Она посмотрела на него поверх очков.

— Вы боялись, что я буду слишком упрямой и требовательной? Не того, что я женщина, а того, что буду жесткой, да? Это что-то новое. Вы можете вернуться, Клинтон. Только продолжайте пользоваться кондиционером для волос.

Он засмеялся. Лили потянулась вперед, стремясь приобщиться к его заразительному золотистому смеху, поймать этот переливчатый звук, проглотить его и научиться смеяться вновь. Ей, правда, удалось слегка приподнять в улыбке уголки рта, которые, впрочем сразу же опустились.

— Он очень дорогой. Вы согласитесь оплачивать его покупку?

— Едва ли, — ответила она, постаравшись еще раз улыбнуться.

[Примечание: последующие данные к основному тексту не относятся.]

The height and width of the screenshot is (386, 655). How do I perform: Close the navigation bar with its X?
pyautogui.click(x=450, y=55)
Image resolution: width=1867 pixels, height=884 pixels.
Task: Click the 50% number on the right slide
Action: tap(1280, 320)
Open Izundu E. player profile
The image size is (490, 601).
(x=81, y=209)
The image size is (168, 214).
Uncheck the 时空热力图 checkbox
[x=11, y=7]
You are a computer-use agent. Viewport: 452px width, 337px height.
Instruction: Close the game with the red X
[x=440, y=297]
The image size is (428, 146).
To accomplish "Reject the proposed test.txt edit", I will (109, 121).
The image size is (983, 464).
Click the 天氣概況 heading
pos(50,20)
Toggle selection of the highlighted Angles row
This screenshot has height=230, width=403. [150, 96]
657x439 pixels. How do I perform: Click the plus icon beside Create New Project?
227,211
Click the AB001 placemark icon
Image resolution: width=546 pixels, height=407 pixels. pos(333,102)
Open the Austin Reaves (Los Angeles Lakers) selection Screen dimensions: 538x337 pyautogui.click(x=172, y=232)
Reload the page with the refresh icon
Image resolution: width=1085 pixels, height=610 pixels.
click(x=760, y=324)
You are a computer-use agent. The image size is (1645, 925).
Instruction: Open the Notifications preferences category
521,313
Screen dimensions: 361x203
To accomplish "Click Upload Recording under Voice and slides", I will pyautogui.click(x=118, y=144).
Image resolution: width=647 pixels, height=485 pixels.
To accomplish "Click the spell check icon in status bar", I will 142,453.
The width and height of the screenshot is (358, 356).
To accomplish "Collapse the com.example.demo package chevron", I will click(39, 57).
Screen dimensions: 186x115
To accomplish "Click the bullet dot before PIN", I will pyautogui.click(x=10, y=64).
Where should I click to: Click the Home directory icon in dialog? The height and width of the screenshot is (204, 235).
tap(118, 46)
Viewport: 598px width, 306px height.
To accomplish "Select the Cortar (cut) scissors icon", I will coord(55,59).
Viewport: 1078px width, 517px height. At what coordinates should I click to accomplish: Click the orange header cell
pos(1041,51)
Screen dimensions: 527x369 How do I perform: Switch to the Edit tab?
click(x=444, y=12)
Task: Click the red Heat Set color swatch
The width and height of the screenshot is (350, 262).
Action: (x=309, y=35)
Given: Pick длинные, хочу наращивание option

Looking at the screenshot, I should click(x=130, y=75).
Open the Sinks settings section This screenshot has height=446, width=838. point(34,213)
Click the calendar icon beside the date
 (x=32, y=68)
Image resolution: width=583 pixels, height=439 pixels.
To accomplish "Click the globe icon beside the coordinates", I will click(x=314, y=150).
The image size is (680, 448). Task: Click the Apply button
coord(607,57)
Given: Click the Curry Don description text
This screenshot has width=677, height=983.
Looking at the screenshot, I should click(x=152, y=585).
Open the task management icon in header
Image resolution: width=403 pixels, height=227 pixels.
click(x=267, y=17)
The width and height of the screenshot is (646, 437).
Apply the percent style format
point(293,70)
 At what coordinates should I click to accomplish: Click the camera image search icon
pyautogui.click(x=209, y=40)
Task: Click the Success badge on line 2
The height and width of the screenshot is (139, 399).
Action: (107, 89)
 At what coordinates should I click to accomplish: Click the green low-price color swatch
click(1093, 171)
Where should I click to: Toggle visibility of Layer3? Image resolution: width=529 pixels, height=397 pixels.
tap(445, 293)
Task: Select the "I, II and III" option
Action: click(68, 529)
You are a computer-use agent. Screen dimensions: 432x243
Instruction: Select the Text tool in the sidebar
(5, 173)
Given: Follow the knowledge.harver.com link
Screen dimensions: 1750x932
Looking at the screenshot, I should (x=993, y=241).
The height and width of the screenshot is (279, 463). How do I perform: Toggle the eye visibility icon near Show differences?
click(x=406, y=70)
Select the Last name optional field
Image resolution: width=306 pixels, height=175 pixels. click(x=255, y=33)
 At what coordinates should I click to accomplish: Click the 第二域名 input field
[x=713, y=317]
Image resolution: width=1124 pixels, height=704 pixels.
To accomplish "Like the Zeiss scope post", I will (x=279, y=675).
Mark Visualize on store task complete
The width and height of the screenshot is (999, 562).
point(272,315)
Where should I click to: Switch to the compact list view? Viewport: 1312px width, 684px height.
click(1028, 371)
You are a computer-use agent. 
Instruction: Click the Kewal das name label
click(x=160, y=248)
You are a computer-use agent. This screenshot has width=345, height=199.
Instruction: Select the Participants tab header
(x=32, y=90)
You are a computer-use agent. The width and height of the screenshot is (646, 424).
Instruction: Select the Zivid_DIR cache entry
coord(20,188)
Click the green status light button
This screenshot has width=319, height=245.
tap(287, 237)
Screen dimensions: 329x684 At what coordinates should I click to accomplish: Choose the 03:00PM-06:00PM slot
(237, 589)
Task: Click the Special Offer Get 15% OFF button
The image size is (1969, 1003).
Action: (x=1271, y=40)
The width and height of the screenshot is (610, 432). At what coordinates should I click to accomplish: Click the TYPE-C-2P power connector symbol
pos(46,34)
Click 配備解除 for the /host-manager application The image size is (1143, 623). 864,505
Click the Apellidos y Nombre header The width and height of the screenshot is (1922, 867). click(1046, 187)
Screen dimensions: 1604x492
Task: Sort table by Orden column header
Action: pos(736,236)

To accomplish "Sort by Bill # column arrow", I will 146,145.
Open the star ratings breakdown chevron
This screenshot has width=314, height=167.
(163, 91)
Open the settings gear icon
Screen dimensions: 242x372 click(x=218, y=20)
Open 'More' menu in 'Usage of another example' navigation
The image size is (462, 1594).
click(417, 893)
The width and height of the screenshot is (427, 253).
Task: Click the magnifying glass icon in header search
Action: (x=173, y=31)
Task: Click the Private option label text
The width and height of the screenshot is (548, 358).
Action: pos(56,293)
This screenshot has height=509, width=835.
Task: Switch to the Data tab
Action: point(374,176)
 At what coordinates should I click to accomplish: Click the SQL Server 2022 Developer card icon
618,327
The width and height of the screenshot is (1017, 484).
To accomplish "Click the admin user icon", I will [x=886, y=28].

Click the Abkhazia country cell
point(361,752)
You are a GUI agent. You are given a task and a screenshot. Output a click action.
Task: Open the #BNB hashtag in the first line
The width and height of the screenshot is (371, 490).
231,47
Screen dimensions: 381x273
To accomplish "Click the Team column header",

Когда он ушел, она, не в силах усидеть на месте, вскочила и кругами принялась расхаживать по кабинету. Она испытывала страшную клаустрофобию в этом крошечном помещении, но стоит ей выйти отсюда, как она окажется среди людей, где ей придется поддерживать вежливые разговоры и выслушивать всякую чушь. Единственное, о чем она могла теперь думать — Каннингхэм, Каннингхэм и еще раз Каннингхэм. Лили беспрестанно шепотом повторяла это имя. Он был не просто хорошо известен среди специалистов-юристов и полицейских, пожалуй, его можно было назвать знаменитым. О деле Оуэн писали все газеты. Лили не представляла себе, как мог этот человек, не имея тела жертвы, собрать достаточно доказательств преступления, чтобы заставить суд вынести приговор убийце. А если бы женщина, живая и здоровая, в один прекрасный день пришла в зал суда? Лили была парализована унизительным страхом. Если Каннингхэм распутал столь сложное дело, то он наверняка додумается, что это именно она убила Бобби Эрнандеса.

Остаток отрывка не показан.